---------- MATERIAL FOR THIS EXERCISE

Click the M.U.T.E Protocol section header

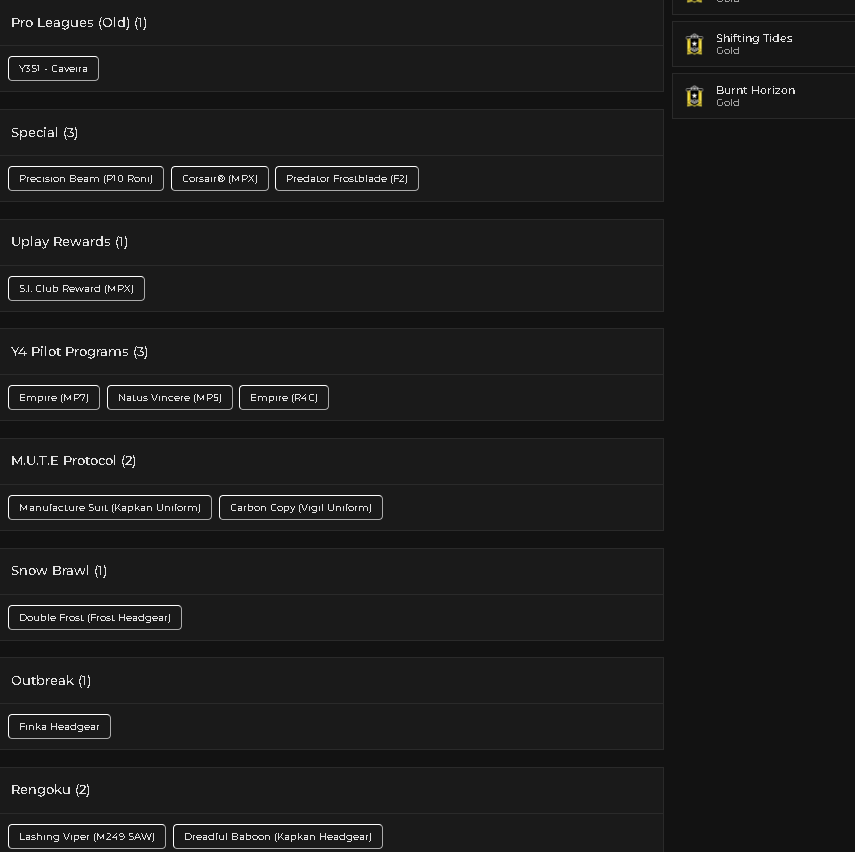[332, 461]
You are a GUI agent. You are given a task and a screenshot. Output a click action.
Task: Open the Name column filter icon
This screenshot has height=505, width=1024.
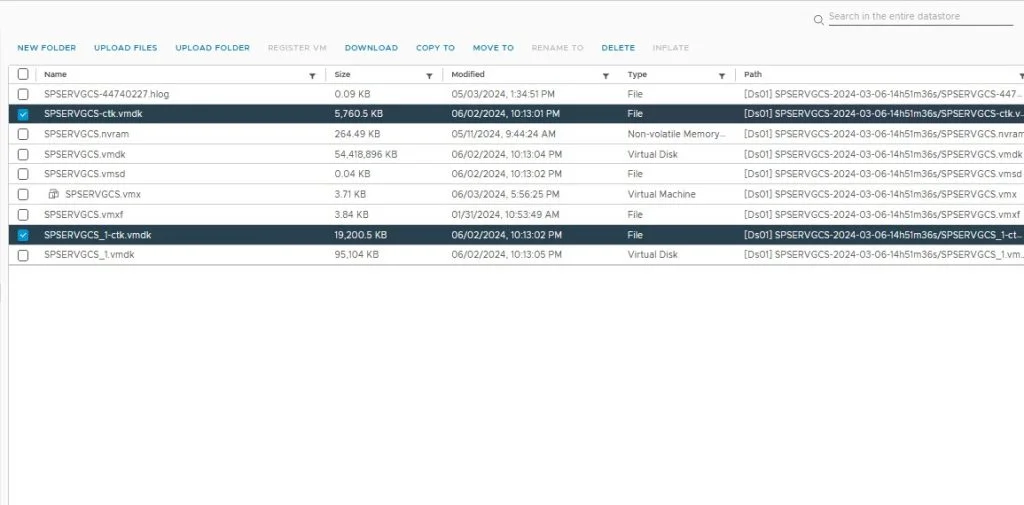point(312,75)
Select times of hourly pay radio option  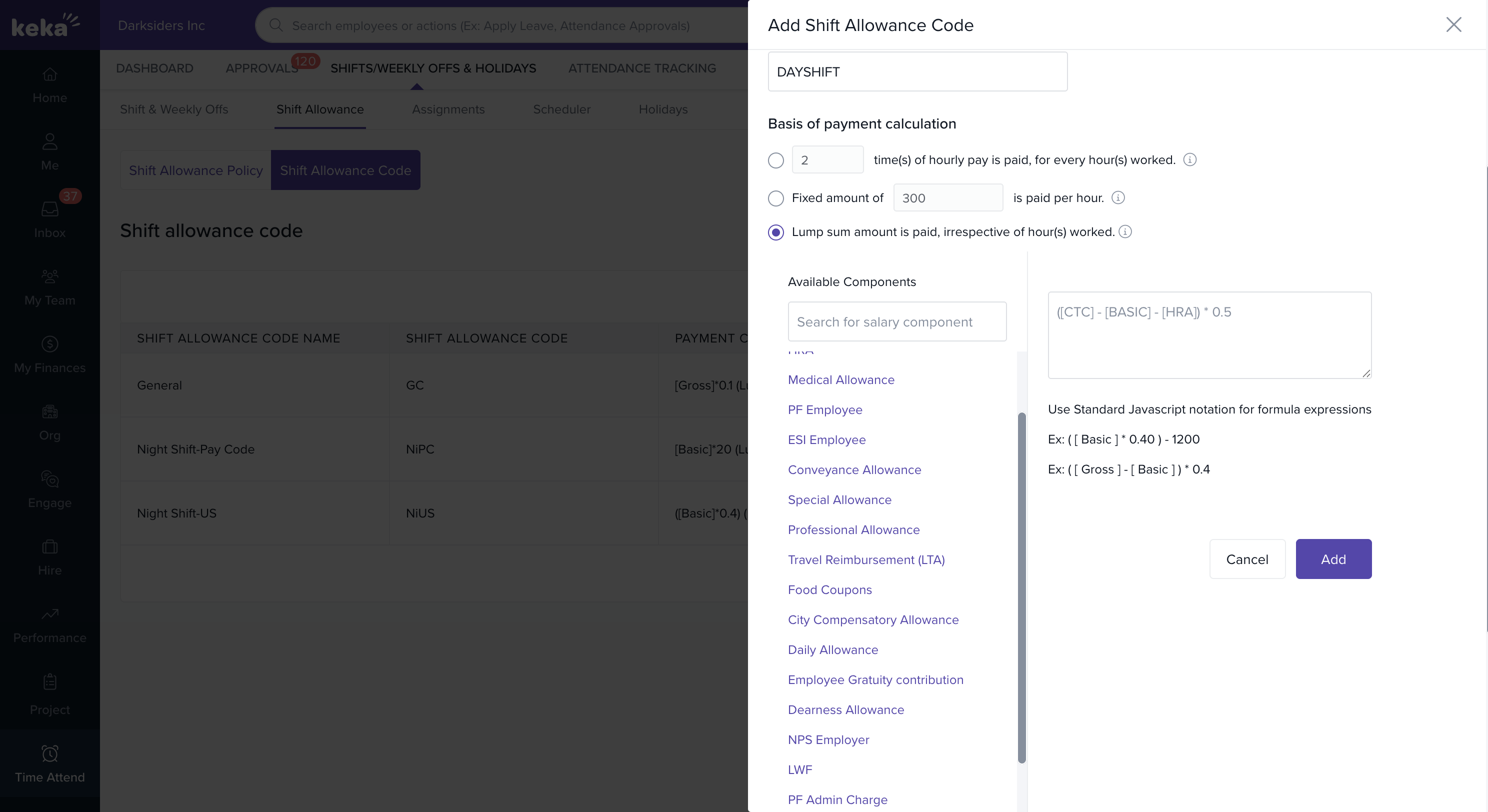click(x=776, y=160)
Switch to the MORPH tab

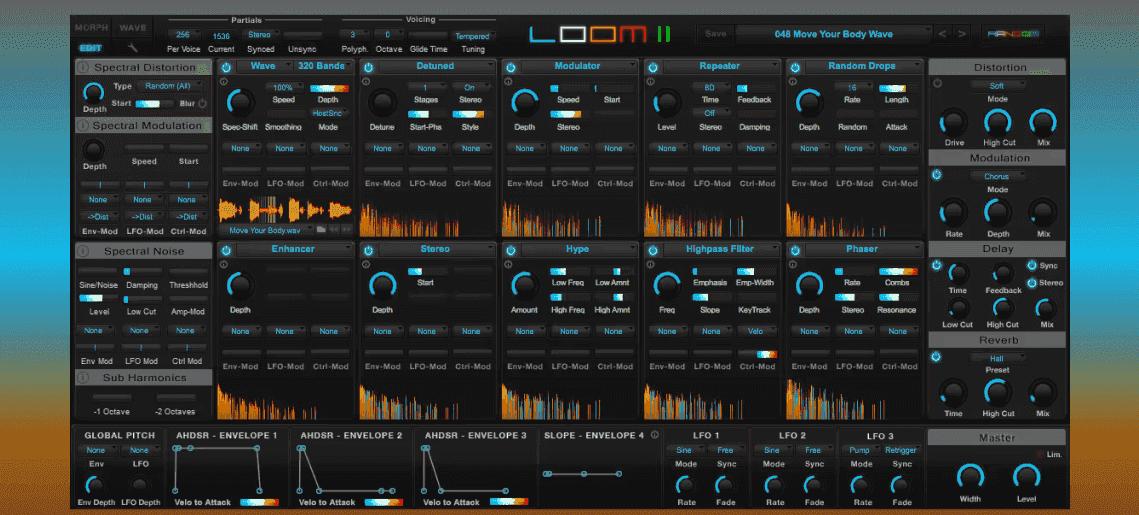(91, 28)
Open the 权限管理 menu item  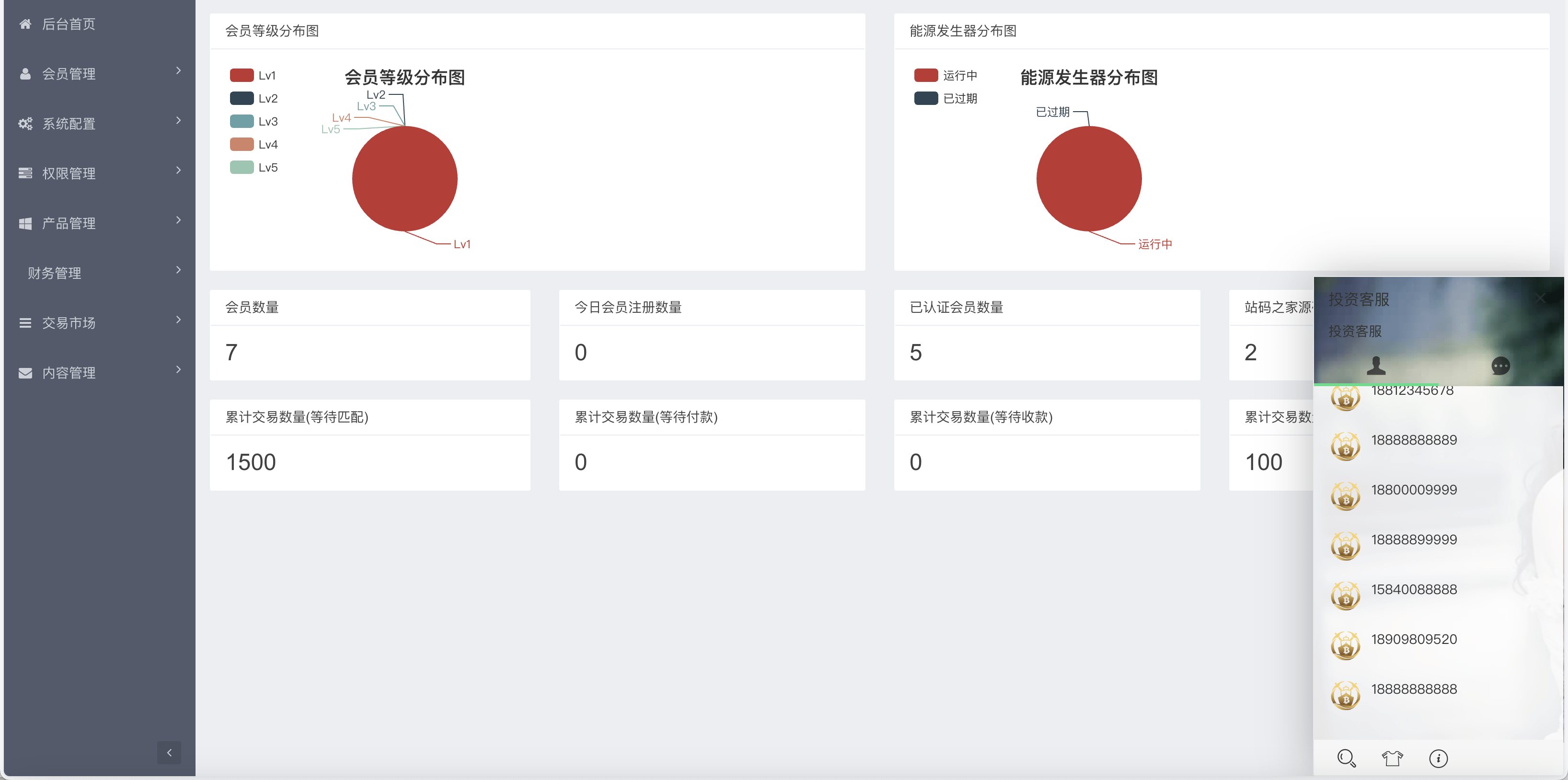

--------------------

OBJECTIVE: Turn the items, starting at the beginning and going through the line that contains "point(312,75)", into a two-column CSV with columns named instruction and location. Give one row per item, with its text and answer each in a single quoted field and line breaks replaced by spaces, and leave the pictures out.

FINISHED TASK:
instruction,location
"Click the M.U.T.E Protocol section header","[332, 461]"
"You are a GUI agent. You are given a task and a screenshot. Output a click action. Task: Open the Name column filter icon This screenshot has height=505, width=1024.","point(312,75)"